En un estudio español entre 1.600 mujeres jóvenes, la mitad reportó haber sido víctimas de actos, comentarios o insinuaciones sexuales no deseados, que van desde el acoso verbal hasta la penetración forzada, con sustancias tóxicas de por medio. El riesgo aumenta en mujeres extranjeras, de bajo nivel educativo y no heterosexuales. La foto del estudio nos muestra que el consumo de alcohol en la víctima y de alcohol y cocaína en el agresor suponen un caldo de cultivo propicio para la violencia sexual. Por supuesto, no se trata exclusivamente de un efecto químico. Los contextos asociados al tráfico de drogas, la pobreza, la exclusión social y la falta de oportunidades aumentan la probabilidad de violencia. Piensen en el estremecedor cóctel de cocaína y prostitución, donde las mujeres son consideradas objetos sexuales y donde la violencia contra ellas está normalizada.
El uso de alcohol, cannabis y cocaína está dramáticamente arraigado en nuestra sociedad. Alguien me tiene que dar muchos argumentos para aceptar que tolerar o fomentar las drogas es de izquierdas: arruina la vida de los más vulnerables. En los años ochenta el viejo profesor Tierno Galván —admirable, por lo que dicen, en todo lo demás— alentó a las masas con su “el que no esté colocado, que se coloque”. La devastadora epidemia de heroína y delincuencia ya había estallado en los barrios populares, para desgracia de las sufridoras madres. El boom de la cocaína iba a seguir a continuación, con el ilusorio marchamo de droga de ganadores, y porque generaba esa hiperactivación tan propicia para el ritmo frenético de nuestros días. Con el cannabis, aún tenemos partidos políticos que minimizan sus daños, contra la evidencia científica disponible, y es consumido por el 28 % de los adolescentes españoles; todos ellos, con cerebros en desarrollo. Socialmente, tomar sustancias tóxicas parece un signo de ser enrollado, saber divertirse y sentirse parte de un grupo.

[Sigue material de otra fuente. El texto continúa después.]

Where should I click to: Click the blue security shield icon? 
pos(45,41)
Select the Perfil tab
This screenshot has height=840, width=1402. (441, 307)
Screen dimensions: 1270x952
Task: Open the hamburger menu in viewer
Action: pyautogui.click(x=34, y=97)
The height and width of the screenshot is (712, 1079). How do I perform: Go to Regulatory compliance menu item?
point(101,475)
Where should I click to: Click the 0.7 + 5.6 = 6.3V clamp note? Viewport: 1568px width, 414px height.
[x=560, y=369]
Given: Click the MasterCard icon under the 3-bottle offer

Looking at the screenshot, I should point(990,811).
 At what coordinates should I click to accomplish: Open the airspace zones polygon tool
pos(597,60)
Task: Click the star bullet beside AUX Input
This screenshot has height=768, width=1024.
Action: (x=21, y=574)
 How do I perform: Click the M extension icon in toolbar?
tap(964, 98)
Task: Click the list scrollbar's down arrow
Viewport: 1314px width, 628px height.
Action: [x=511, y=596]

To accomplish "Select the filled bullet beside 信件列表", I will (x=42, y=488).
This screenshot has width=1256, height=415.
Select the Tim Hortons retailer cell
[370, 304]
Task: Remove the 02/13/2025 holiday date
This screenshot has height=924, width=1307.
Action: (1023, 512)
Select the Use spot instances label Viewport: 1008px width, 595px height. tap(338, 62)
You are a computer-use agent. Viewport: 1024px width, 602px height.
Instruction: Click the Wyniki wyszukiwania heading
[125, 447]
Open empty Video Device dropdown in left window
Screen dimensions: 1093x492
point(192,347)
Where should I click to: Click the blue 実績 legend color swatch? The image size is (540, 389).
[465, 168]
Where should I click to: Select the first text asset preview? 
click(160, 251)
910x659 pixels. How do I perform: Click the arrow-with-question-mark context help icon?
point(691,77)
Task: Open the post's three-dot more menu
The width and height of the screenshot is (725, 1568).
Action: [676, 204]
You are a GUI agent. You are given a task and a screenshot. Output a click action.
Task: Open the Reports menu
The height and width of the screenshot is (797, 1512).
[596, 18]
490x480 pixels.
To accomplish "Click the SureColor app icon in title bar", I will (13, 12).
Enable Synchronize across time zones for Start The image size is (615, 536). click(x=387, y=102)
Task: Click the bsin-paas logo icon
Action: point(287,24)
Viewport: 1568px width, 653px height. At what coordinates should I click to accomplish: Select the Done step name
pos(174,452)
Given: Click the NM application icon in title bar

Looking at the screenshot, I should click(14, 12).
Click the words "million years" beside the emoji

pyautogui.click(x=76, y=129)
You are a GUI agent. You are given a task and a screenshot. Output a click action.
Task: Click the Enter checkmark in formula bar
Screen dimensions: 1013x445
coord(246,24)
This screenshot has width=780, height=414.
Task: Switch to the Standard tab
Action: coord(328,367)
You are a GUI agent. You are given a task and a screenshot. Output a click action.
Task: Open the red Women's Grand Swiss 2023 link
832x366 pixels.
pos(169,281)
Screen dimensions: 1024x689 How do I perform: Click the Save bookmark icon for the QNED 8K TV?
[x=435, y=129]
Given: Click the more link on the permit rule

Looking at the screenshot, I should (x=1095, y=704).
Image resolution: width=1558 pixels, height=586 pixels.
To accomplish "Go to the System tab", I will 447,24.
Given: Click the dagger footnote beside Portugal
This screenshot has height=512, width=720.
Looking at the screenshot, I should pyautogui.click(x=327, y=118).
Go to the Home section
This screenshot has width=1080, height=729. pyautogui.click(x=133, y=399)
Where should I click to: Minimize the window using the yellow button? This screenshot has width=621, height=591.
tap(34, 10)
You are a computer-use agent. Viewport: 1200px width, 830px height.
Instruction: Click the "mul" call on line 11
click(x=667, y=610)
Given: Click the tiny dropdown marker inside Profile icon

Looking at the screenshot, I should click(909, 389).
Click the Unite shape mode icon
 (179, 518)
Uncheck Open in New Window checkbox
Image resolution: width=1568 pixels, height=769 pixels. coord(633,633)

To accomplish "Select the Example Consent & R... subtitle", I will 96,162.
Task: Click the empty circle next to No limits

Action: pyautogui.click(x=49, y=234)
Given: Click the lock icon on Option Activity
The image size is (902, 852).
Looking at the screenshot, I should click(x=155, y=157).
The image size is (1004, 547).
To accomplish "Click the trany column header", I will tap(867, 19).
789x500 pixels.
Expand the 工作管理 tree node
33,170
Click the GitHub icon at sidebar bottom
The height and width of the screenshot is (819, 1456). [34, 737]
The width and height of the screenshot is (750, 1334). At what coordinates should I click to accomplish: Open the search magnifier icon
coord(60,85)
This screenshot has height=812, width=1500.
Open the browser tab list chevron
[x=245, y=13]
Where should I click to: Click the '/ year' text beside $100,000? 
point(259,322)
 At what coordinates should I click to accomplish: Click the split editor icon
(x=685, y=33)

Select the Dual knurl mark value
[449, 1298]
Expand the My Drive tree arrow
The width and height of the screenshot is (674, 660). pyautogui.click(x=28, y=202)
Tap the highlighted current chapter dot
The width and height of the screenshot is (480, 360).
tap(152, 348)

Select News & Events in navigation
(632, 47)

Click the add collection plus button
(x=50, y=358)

El discurso antidrogas, en cambio, suena puritano, retrógrado y punitivo. Pues que siga la fiesta, ¿no? Depende de lo que nos importen, por ejemplo, los problemas de salud mental, el fenómeno de la violencia machista o el maltrato infantil, en los que el alcohol y la cocaína parecen ser relevantes. Prevenir el consumo de estas sustancias reduciría la exposición a experiencias traumáticas, que son un factor de riesgo de desarrollar graves trastornos mentales. Si como sociedad apostamos realmente por la prevención, uno de los objetivos tiene que ser tratar de revertir esta distorsionada percepción social de las drogas, informar abiertamente a los ciudadanos sobre sus efectos neurobiológicos o las consecuencias a largo plazo de su consumo y ofrecer tratamiento y ayuda a las personas adictas.